The quantization of angular momentum, as applied in the exercise solution, shows how the principles of quantum mechanics are integral in calculating the electron's permitted orbits around the nucleus and, hence, the Bohr radius of the helium ion.
Helium Ion
A helium ion, specifically a singly ionized helium ion (He⁺), is a helium atom that has lost one of its two electrons. Thus, it consists of a nucleus containing two protons and usually two neutrons, surrounded by a single remaining electron. This ion is of particular interest because it represents a simple system that exhibits the basic principles of quantum mechanics and is effectively a hydrogen-like atom but with a doubly charged nucleus.
The presence of the additional proton in the helium nucleus compared to hydrogen leads to a stronger electrostatic attraction to the electron. This results in a smaller Bohr radius for the He⁺ ion than that of a hydrogen atom. The steps outlined in the original exercise leverage the principles of quantum mechanics to adapt the Bohr radius formula for a helium ion by considering its increased nuclear charge. The exercise demonstrates the direct application of atomic physics concepts by showing how a helium ion’s greater nuclear charge influences the electron’s orbit, as reflected in the Bohr radius.

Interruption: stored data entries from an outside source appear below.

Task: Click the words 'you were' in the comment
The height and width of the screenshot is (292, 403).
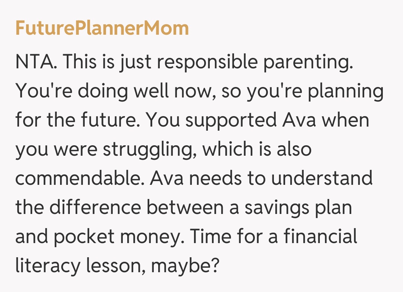Action: (56, 150)
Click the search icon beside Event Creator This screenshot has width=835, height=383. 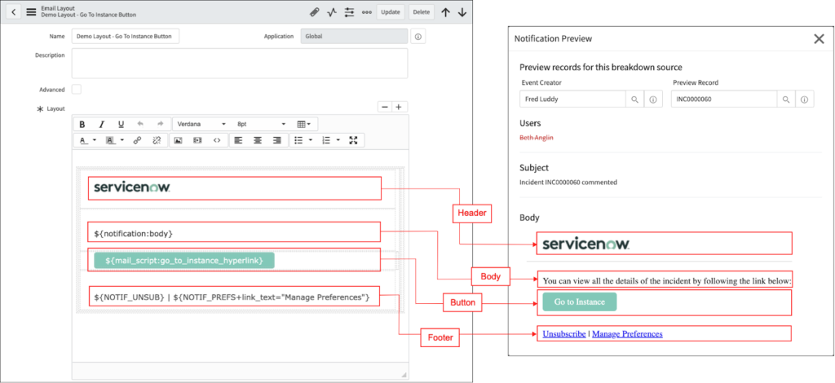pos(634,99)
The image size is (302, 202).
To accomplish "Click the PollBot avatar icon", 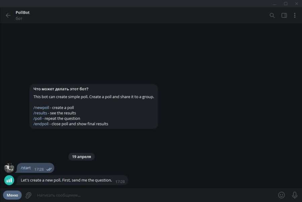I will [x=9, y=180].
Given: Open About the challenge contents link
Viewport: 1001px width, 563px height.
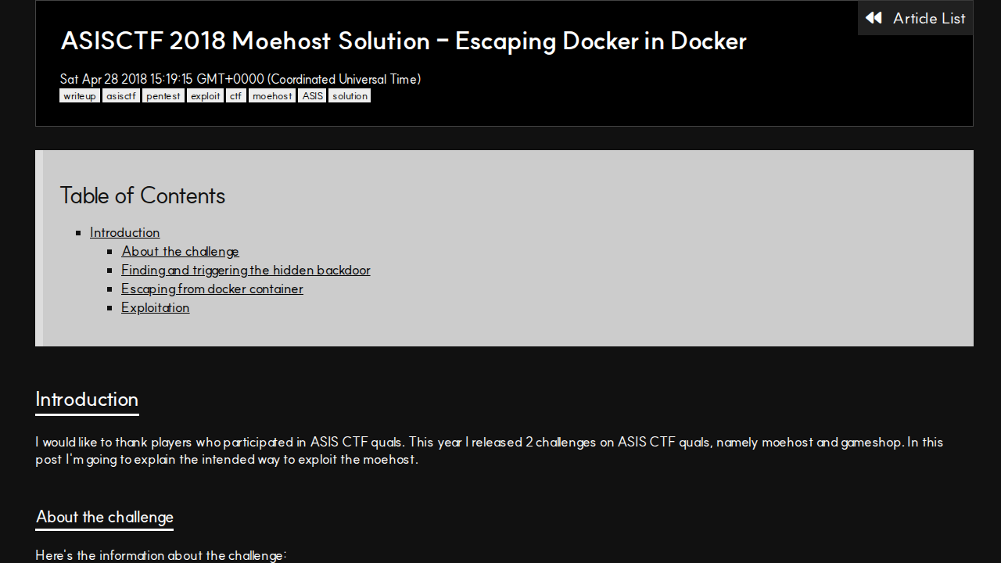Looking at the screenshot, I should (x=180, y=251).
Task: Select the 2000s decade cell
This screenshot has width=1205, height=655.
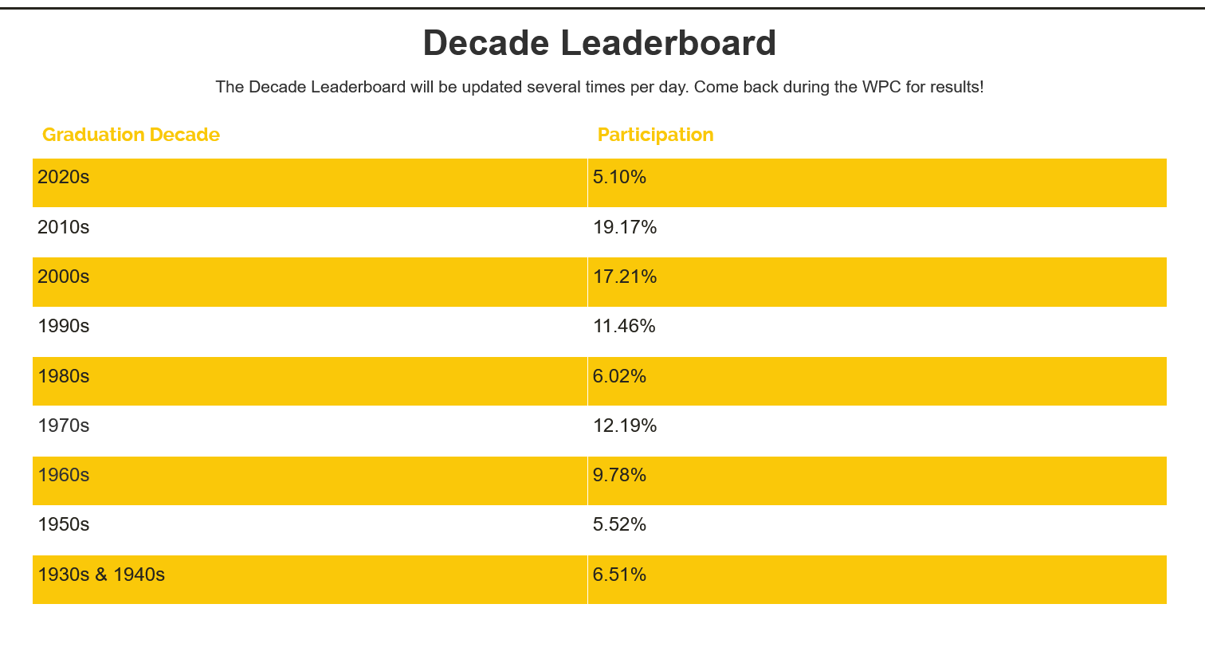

The presence of the additional proton in the helium nucleus compared to hydrogen leads to a stronger electrostatic attraction to the electron. This results in a smaller Bohr radius for the He⁺ ion than that of a hydrogen atom. The steps outlined in the original exercise leverage the principles of quantum mechanics to adapt the Bohr radius formula for a helium ion by considering its increased nuclear charge. The exercise demonstrates the direct application of atomic physics concepts by showing how a helium ion’s greater nuclear charge influences the electron’s orbit, as reflected in the Bohr radius.
Atomic Physics
Atomic physics is the field of physics which studies atoms as isolated systems that include electrons and an atomic nucleus. It primarily concerns the arrangement of electrons around the nucleus and the processes by which these arrangements change. This includes studying phenomena like spectra and ionization.
Atomic physics has led to many key developments in science and technology, including lasers, quantum computing, and even the principles behind MRI machines. The theory of atomic structure and spectra is fundamental to the understanding of the physical world.

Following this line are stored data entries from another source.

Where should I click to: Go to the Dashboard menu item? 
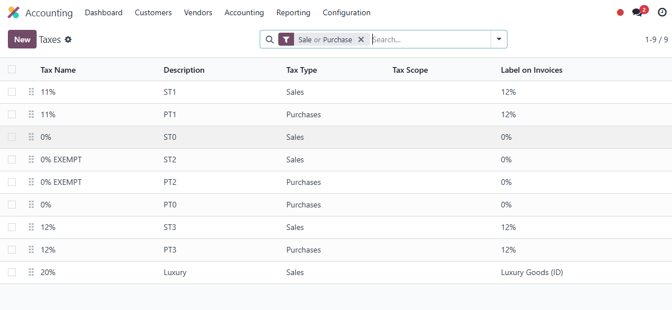[104, 12]
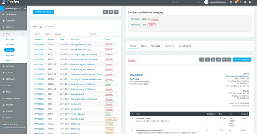The width and height of the screenshot is (257, 134).
Task: Open the invoices filter funnel icon
Action: [x=116, y=12]
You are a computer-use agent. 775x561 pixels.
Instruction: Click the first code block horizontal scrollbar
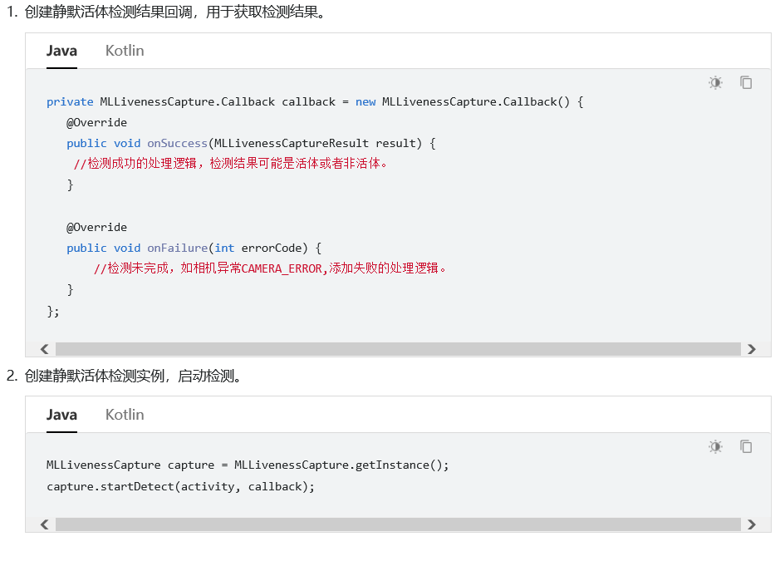[x=398, y=349]
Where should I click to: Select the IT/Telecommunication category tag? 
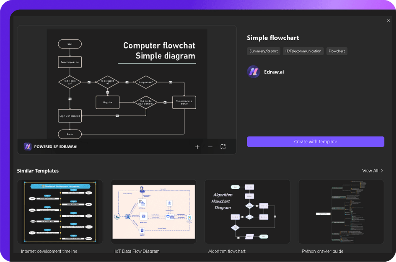pos(303,51)
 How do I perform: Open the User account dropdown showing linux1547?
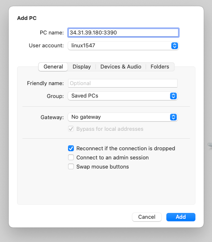[123, 46]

In the student exercise, we utilize atomic physics to predict the behavior of electrons in a helium ion—an application that goes hand in hand with the foundational knowledge from the Bohr model and quantum mechanics. By understanding the underlying atomic physics, students can make sense of why the formula for the Bohr radius needs to be modified for the helium ion, and how that modification reflects the ion’s unique atomic structure.
Atomic physics has led to many key developments in science and technology, including lasers, quantum computing, and even the principles behind MRI machines. The theory of atomic structure and spectra is fundamental to the understanding of the physical world.
In the student exercise, we utilize atomic physics to predict the behavior of electrons in a helium ion—an application that goes hand in hand with the foundational knowledge from the Bohr model and quantum mechanics. By understanding the underlying atomic physics, students can make sense of why the formula for the Bohr radius needs to be modified for the helium ion, and how that modification reflects the ion’s unique atomic structure.